Weniger die Attentate, sondern vielmehr die Täter stehen für Hüetlin im Fokus. Wer waren diese meist aus gutbürgerlichen Elternhäusern stammenden jungen Männer, die sich der Gewalt bis hin zum Mord kompromisslos verschrieben hatten. Der Erzberger-Mord bietet dafür wegweisende Spuren. Die Mörder hinterließen leichtfertig Indizien, so dass Namen, Adressen und vor allem Hintermänner schnell ausfindig gemacht werden konnten. Alle Wege führten nach München zu einer – unter dem Tarnnamen „Bayerische Holzverwertungsgesellschaft“ – straff organisierten Zelle, zur „Organisation Consul“ (OC). Charismatischer Führer war Hermann Ehrhardt. Sohn eines Pastors in Baden erhielt Ehrhardt als Seekadett bei der kaiserlichen Marine seine Ausbildung. In Deutsch Südwestafrika wurde er beim Genozid an den Hereros zum „Meister des Tötens". Nach 1918 erfuhr er eine doppelte Demütigung. Der Krieg war verloren und die Hochseeflotte, der Stolz des Kaisers, versenkte sich kampflos im britischen Scapa Flow. Für Ehrhardt galt, lieber weiterzukämpfen als sich dem als Diktat verstandenen Versailler Vertrag unterzuordnen. Er schloss sich den überall entstehenden Freikorps an. Lieber führte er mit seiner Art „Untergrundarmee“ (S. 65) seinen Krieg nach dem Krieg. Rache und Vergeltung waren angesagt. Er verkörperte regelrecht die Soldaten, die nach vierjährigem Sterben für den Kaiser an der Front sich weigerten, in ein ziviles Leben zurückzukehren. Denn der Krieg war für viele die erste und einzige Erfahrung nach der Schule gewesen: „Der Blutrausch war Programm“ (S. 18).

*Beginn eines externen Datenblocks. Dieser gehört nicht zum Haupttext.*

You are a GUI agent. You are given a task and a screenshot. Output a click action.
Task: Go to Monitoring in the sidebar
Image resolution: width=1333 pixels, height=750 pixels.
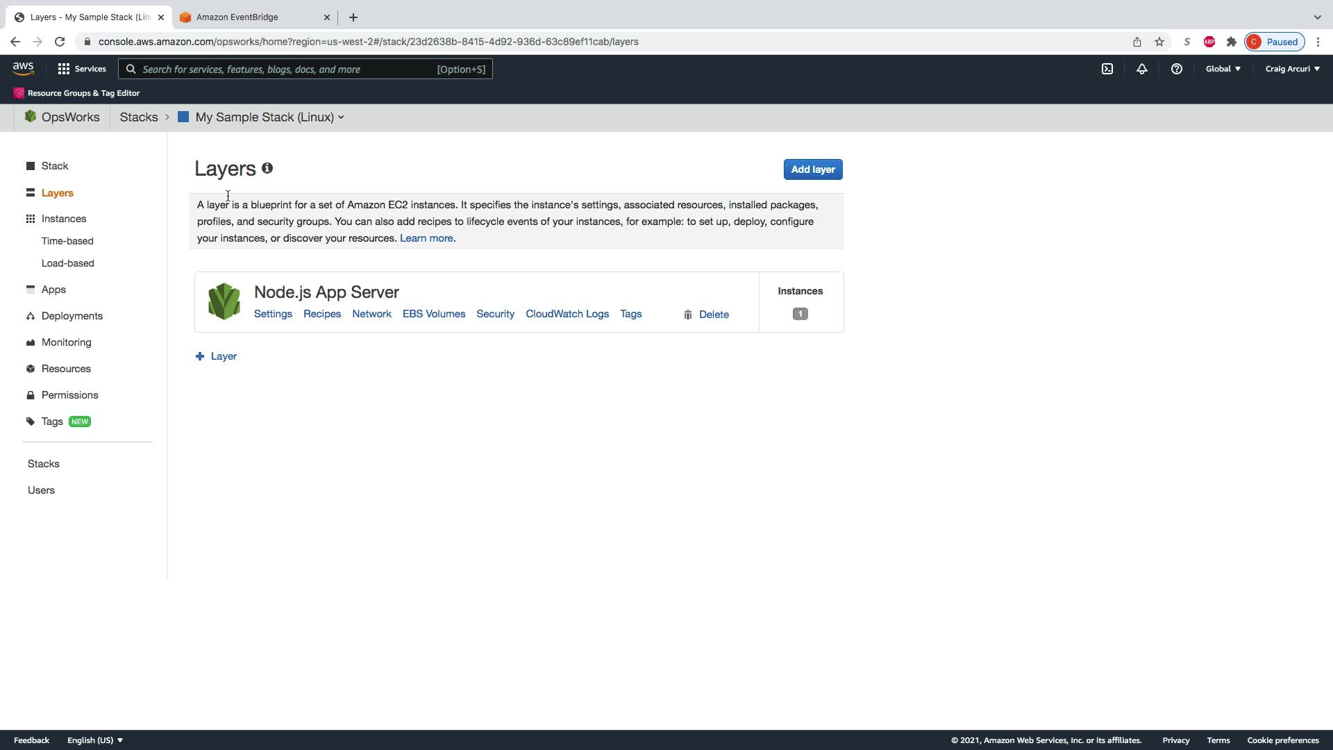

Auch Ernst von Salomon hatte sich nach der Kadettenanstalt den Freikorps angeschlossen und dort seine Heimat gefunden. Im Sommer 1919 ging es nach Oberschlesien und dann ins Baltikum, um deutsches Land gegen Polen zu verteidigen. Die vielgelesenen Publikationen des späteren Bestsellerautors „Die Geächteten“ (1929) und „Die Kadetten“ (1933) bieten dem Journalisten detailliertes Material für seine Rekonstruktion, wie Gewalt zum eigentlichen Lebensinhalt wurde, wie Tod süßer als das Leben schien. Offensichtlich übten die preußischen Kadettenanstalten, Zuchtstätten kommender Eliten, einen besonderen Einfluss aus; denn – so der Autor – sie waren „die Koranschulen ihrer Zeit. Hochideologisch aufgeladene Institutionen, wo den Lernenden das Gehirn gewaschen und sie gedrillt wurden“ (S. 113). Der Krieg erhielt eine metaphysische Weihe. Der Verfasser erinnert an Klaus Theweleits „bahnbrechende“ Dokumentation „Männerphantasien“ (1977/78, 2019).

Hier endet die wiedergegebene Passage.